Canada Goose Holdings, Inc. (NYSE: GOOS) delivered a solid earnings report on May 18. The maker of premium outerwear beat on both its top and bottom lines. And in a year when what a company says about its future matters more than its current results, Canada Goose projected upbeat guidance. Specifically, the company expects to see continued growth in Asia and Europe.
In the next quarter, which is the company’s fiscal first quarter, Canada Goose is projecting total revenue of $70 to $80 million and adjusted earnings per share of negative 89 cents to negative 82 cents. It's important to note that this is historically the company's weakest quarter. And the revenue number would be a 30% increase on the low end of the guidance. However, the earnings number at the low end is nearly double the loss in either of the prior two years.
So why is the stock down over 20% since the report? You can give a nod to the usual suspects of inflation and the continued expectation of a recession at some point this year. And Canada Goose alluded to in its earnings report, particularly when it came to the United States.
The company issued a cautious outlook for its U.S. business for the remainder of 2023. The company cited macroeconomic issues as a key reason for the 4.5% decline in quarterly U.S. revenue.

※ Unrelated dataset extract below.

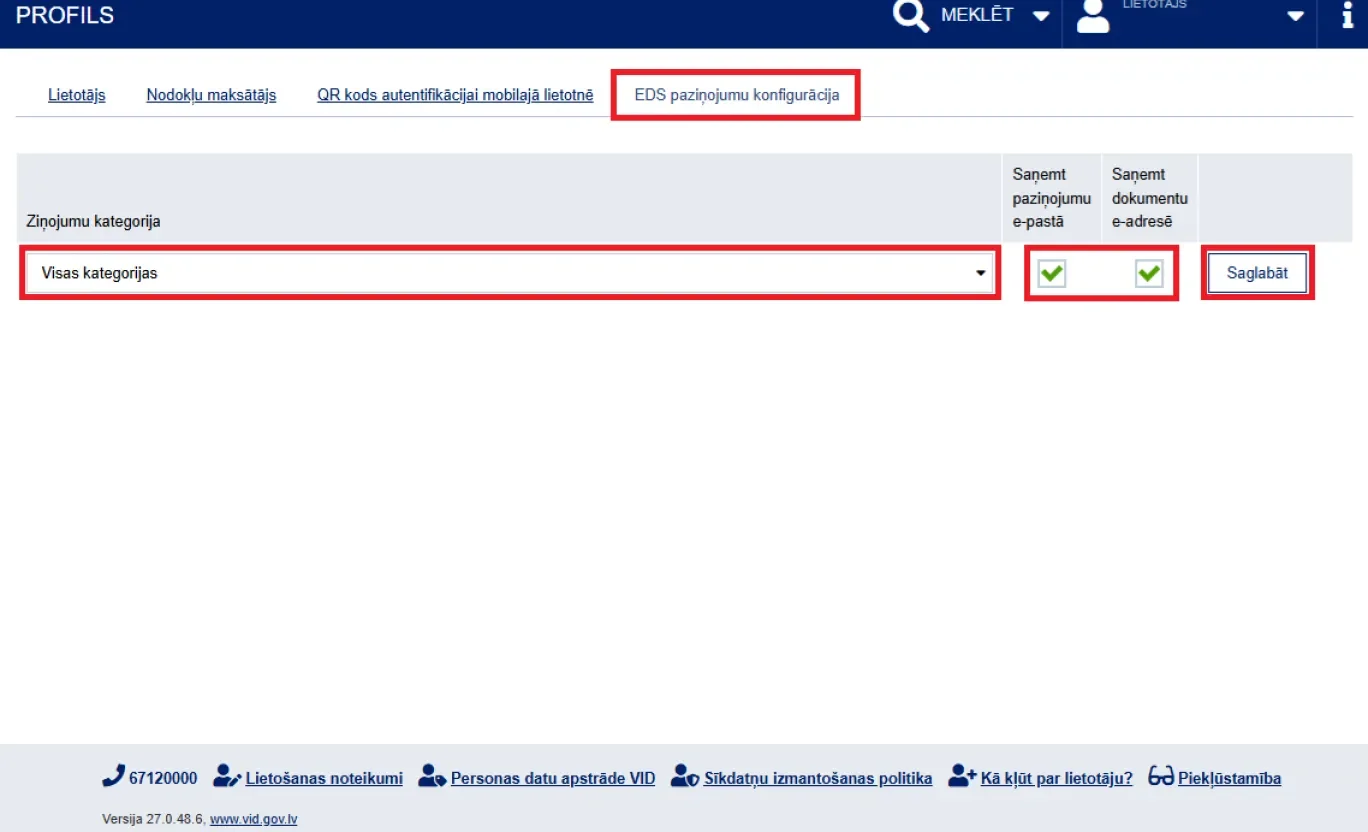Select the QR kods autentifikācijai tab
Screen dimensions: 1368x832
[455, 96]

And the rest of the year is not looking much better. According to chief financial officer (CFO) Jonathan Sinclair said, “...the market is going to be a little bit more challenging in the U.S. because of the macroeconomics.”
Analysts and Investors are Fading GOOS Stock
According to the Canada Goose analyst ratings from MarketBeat, the stock has a Hold rating with a price target of $20.30. That’s right about where GOOS stock was trading before the earnings report. But recent analyst activity is more bearish.
On May 6, 2023 – nearly two weeks before Canada Goose reported earnings, the analyst firm Barclay’s downgraded GOOS stock to Equal Weight from Overweight. And following the earnings report, Bank of America (NYSE: BAC) lowered its price target on the stock from $17 to $14.80.
The stock also continues to have high short interest with 27% of the stock’s float being sold short. And the short interest ratio which approximates the days short sellers have to cover their positions is over 10 days.
Institutions Appear to Be Buying
Despite what appears to be negative sentiment for GOOS stock. There does appear to be a bright spot. Institutional investors are still buying the stock. Overall institutional ownership is 42% which is not particularly impressive. However, buyers outnumber sellers by two to one. And in the most recent quarter that ratio was about three to one.
Since institutional investors are always forward looking, this could indicate that institutional investors are optimistic about the long-term prospect for GOOS stock. But does it mean that retail investors should be buying the dip?
A Wait-and-See Approach Is Justified
Trading just above $16 a share as of this writing, GOOS stock is within 10% of its 52-week low. That could make it an attractive target for investors. However, there’s a difference between price and value and Canada Goose has a premium valuation with a price-to-earnings ratio of 33.4x. There’s nothing in the company’s forecast that justifies that premium at this time.
The company may continue to grow sales in China since the company appears to have no appetite for more lockdowns despite rising Covid-cases. But the index of leading economic indicators continues to scream weakness and that should be enough to make investors hesitant of an overvalued retail stock.